The famed spring fling known as the Masters, annually the most popular televised event in golf, begins April 7. Yet to absorb the complete spectacle of the place, nothing replaces wandering the grounds and soaking up the atmosphere. As an appetizer for those who have never crashed the Augusta National gates, we offer a few crumbs to nibble on until the opening round begins.
Leading up to the event, we'll be providing inside snapshots detailing what makes the event so special for those who have played in, won or attended the storied little invitational at the private club on Washington Road. Included are intimate places where access is extremely limited, as viewed by the players and past champions themselves.
OK, so we're nitpicking here. Going back as far as anybody can remember, the television marketing cry for the Masters has been, a "tradition unlike any other."
|The Butler Cabin is host to the private Green Jacket ceremony and 'fireside chat.' (Getty Images)|
Of the sacrosanct rituals summoned at Augusta National on Sunday, few have been around longer than the visit by the victor to the Butler Cabin moments after the final putt has been holed. The victor will park alongside the reigning club chairman and previous champion for a fireside chat of sorts, which can rank among the highlights of the entire week, depending on how it plays out.
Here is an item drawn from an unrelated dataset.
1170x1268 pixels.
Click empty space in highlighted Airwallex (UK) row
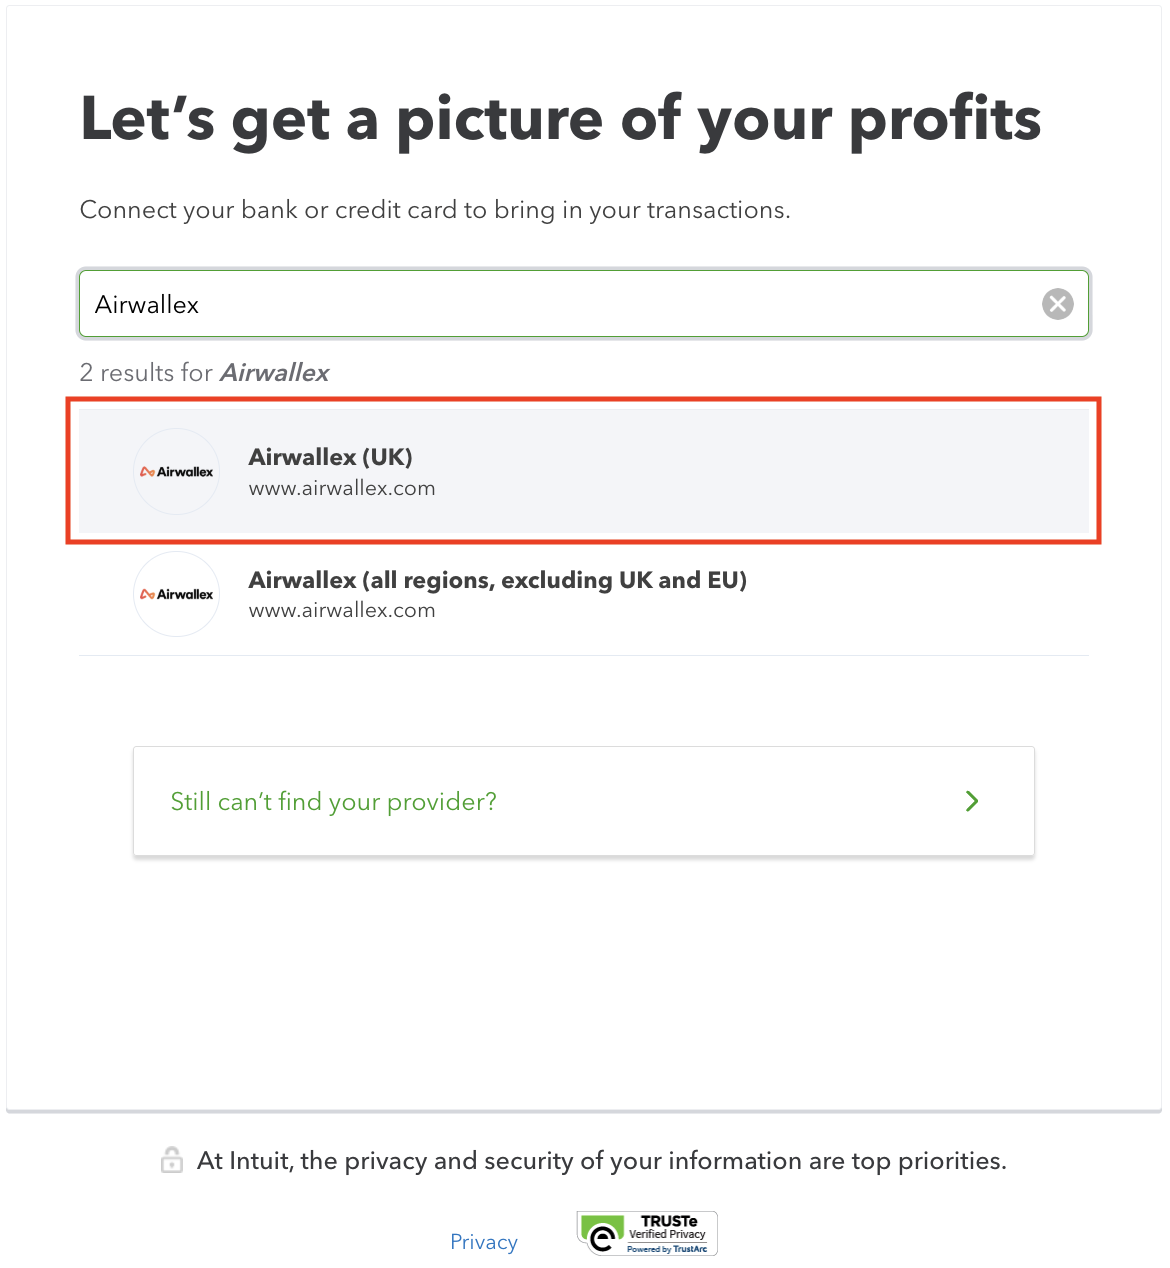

Grown men weep. Television directors grimace. Fans watch it happen, occasionally as raw and unscripted as a YouTube clip. There's plenty of freestyle blabbin' in the cabin.
While much will immediately be known about the winner, less is understood about the cabins themselves, which are unique as far as private clubs are concerned. Augusta National has seven cabins on the grounds, erected for its list of moneyed, out-of-town members, who seem to annually multiply in number.
The building process began in 1953 when the first cabin was erected for President Dwight Eisenhower, an avowed golf junkie and ANGC member. He stayed at the cabin named in his honor 29 times while in office, which is probably why the club had to build more for the use of other members. Ike never left town.
The more famous Butler Cabin, a conservative, two-story edifice situated near the par-3 course and 10th hole of the tournament venue, was built in 1964 and was first used as the broadcast studio the following year. Outside of the membership and certain guests, this storied locale has not often been frequented by outsiders and remains as shrouded in mystique as anything associated with ANGC.
"I had never been in there until I won," said Mark O'Meara, the 1998 champion. "The part where they do the ceremony is downstairs, and it's all cleared out in the living room area. It's just a quiet little area, where you could put a pingpong table if you wanted.
"The bedrooms are upstairs and it's pretty cool. Upstairs, it looks just like a Southern, casual little cabin. Pretty understated, classy and simple. That's probably the best way to put it."
In short, it fits the general club theme -- semi-casual and classy. But there's a limit to the former. Club protocol calls for those staying in the cabins to hunker down for the night at a decent hour. No carousing is allowed, and security keeps tabs on what the guests are up to. No night-putting is allowed, either.
For years, the Butler Cabin has been the site of unabashed, unedited, raw honesty in the form of instant reactions by players, fresh off the golf course. It has hosted its awkward moments, too, like in 1993, when a club chairman asked a certain German winner how to pronounce his name -- during the broadcast. Just like the tournament proper, the Butler Cabin ceremony often has proven unpredictable. Just ask longtime CBS Sports director Frank Chirkinian.
"I really disliked the Butler Cabin ceremony," he told Golf Digest a few years back. "I always felt that the best thing to do would be to go right to the public presentation of the green jacket, with emotions still at a fever pitch and all the people and a national TV audience there to see it.
"To go inside the flower-infested catacombs of the Butler Cabin and watch the club chairmen perform the ceremony -- they were helpless -- really let the air out of the balloon. One year, Hord Hardin asked Bernhard Langer how he pronounced his name. Another year he asked Seve (Ballesteros) how tall he was. I would watch with my face in my hands, but the club wouldn't have it any other way. Oh, well."
Like we said, it's a singularly memorable tournament borne of multiple traditions, plural. Not all of them created equally.